Selected extract
━━━

Tony Stark made a god, and it was not good. Not good at all.
That’s an encouraging message so far. That theme—that we shouldn’t make or worship our own manmade gods—is quite biblical. When we play God, or when we try to shove someone or something else into God’s place, the results are never pretty. Lots of movies have ruminated on these themes, too—particularly the idea of messing in the divine act of life-creation. You see it in Metropolis, Frankenstein, Jurassic Park, you name it. “Your scientists were so preoccupied with whether or not they could that they didn’t stop to think if they should. Dr. Ian Malcom says in Jurassic Park. If only Tony would’ve cued that movie up. He didn’t, and the world suffers.
“This could have been avoided if you hadn’t played with something you don’t understand!” Thor tells Stark after the deed is done. Once again, the hubris of humanity is exposed and laid low. Tony is dutifully chastised and promises to never play God ever again.
And by “never play God again,” I mean “try to create a new-and-improved godlike robot, because he felt so bad about the first one.”
Here, Age of Ultron takes a disappointing turn, at least for me. Instead of Ultron being a cautionary spiritual lesson, it’s merely a programming error—a buggy bit of homicidal software that needs to be corrected—forcefully—via significant upgrade. If one could create computer hybrid built on a saner technological rock, everything should turn out peachy, right? And who is more sane in this crazy world than Jarvis? Who would Tony trust more than his co-pilot?
And so we meet Vision, Tony and Bruce Banner’s android child blessed with human skin, imbued with a powerful Infinity Stone and brought to life with an electrical blast from Thor’s hammer. Electrical current was how Frankenstein’s monster came to be, and director Joss Whedon salts the scene with Frankensteinian uncertainty. Will this creation be the savior Tony hopes for? The monster Captain America fears? No one knows. They have to ask him what side he’s on—not something you ever want to ask of the superbeing you just molded from techno-clay. Vision puzzles over the question a bit and says he’s not sure he’s on anyone’s side: He’s on the side of life, whereas Ultron isn’t. He says, simply, “I am …” allowing the words to tail off.
In the context of the story, Vision is saying that he is conscious. He is alive. But it’s also an explicit allusion to God’s own statement of “I AM” in the burning bush. We’re given another godlike being with a penchant for biblical asides—only this one comes to save, not kill. He is, in a way, a New Testament savior pitted against a wrathful, Old Testament-like god—an intercessor to stave off Ultron’s ultra-doom.
Now, I really enjoyed Age of Ultron, but I found this pretty problematic, theologically speaking. It’s one thing to have Superman as a Christ-like stand-in. But Vision, because he’s manmade, carries some baggage with him. Instead of God breathing life into man, we have man bestowing life into a god.

━━━

Available data
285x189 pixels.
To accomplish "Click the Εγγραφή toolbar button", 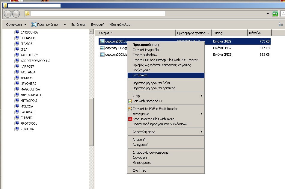I will click(x=98, y=25).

━━━

What is expected
In the commentary on Age of Ultron, what brings Vision to life?

Final answer
An electrical blast from Thor's hammer.